If a line in the data below includes the string "Click", please return a copy of it.

--- Records shown Enclosed Below ---

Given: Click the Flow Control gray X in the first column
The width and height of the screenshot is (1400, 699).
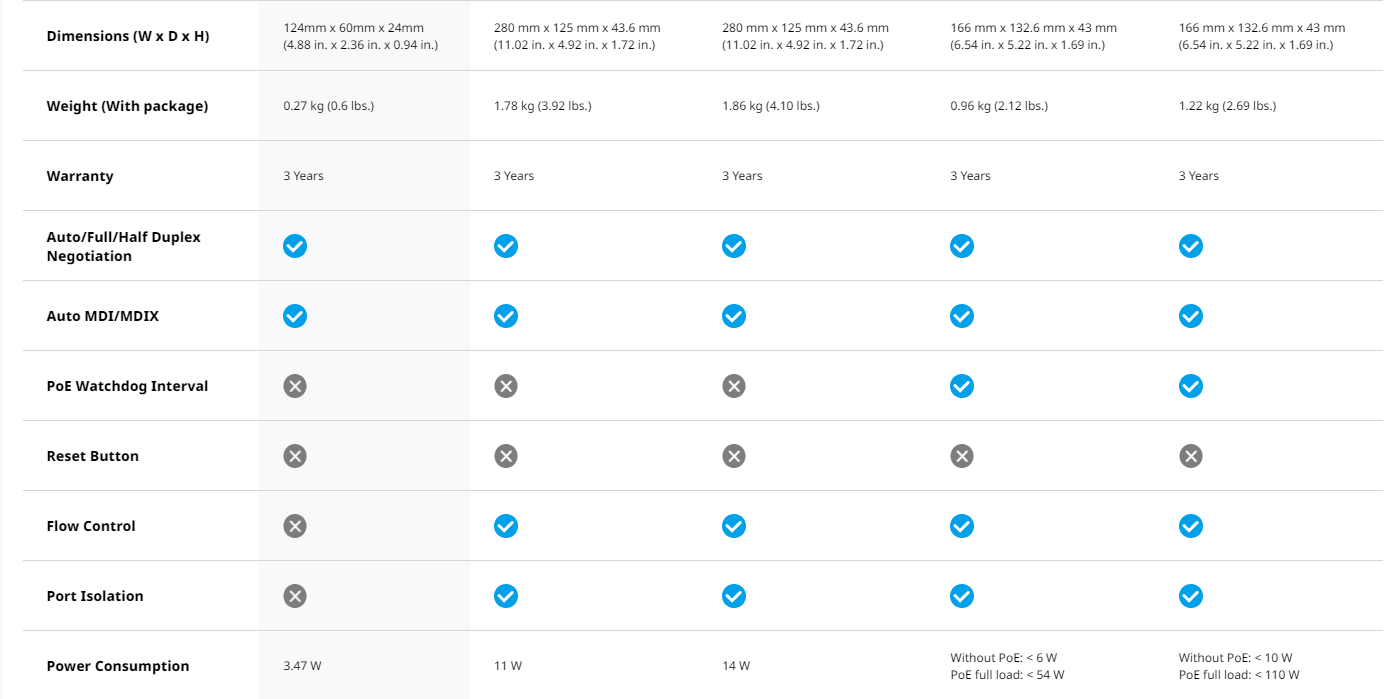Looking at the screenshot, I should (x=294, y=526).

--- End of Enclosed Records shown ---
--- Records shown Enclosed Below ---

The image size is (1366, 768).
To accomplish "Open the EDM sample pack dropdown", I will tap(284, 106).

--- End of Enclosed Records shown ---
--- Records shown Enclosed Below ---

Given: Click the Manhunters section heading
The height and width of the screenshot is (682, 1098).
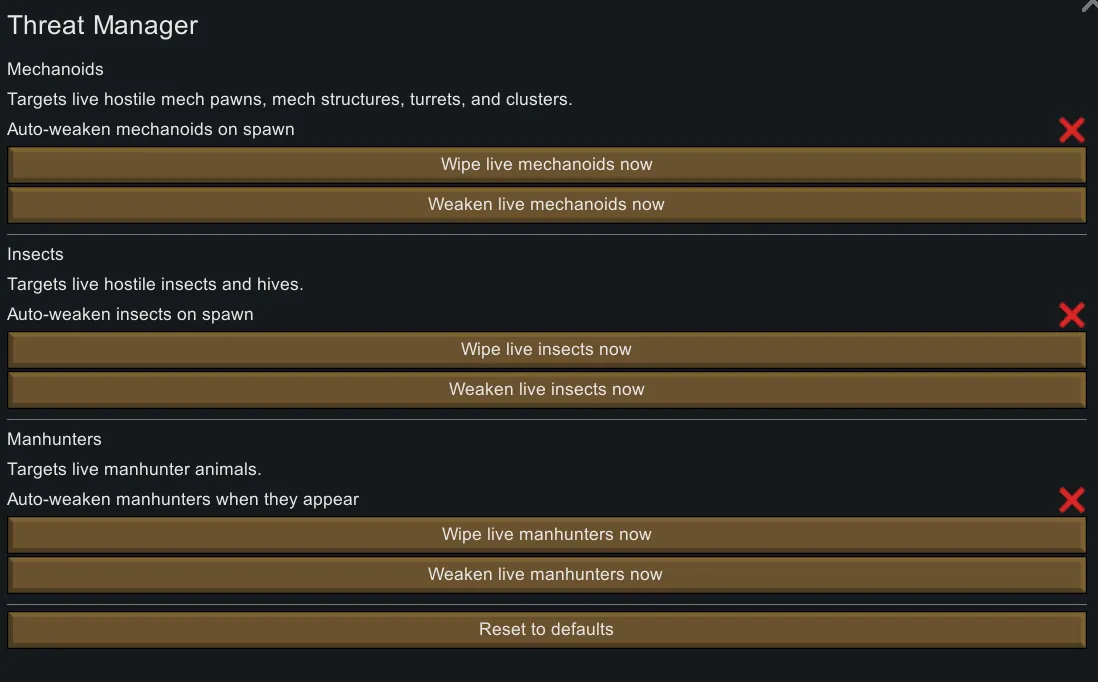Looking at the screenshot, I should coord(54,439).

--- End of Enclosed Records shown ---

**Response to this exercise**
Given: Click the Flow Control gray X in the first column
Given: Click the Manhunters section heading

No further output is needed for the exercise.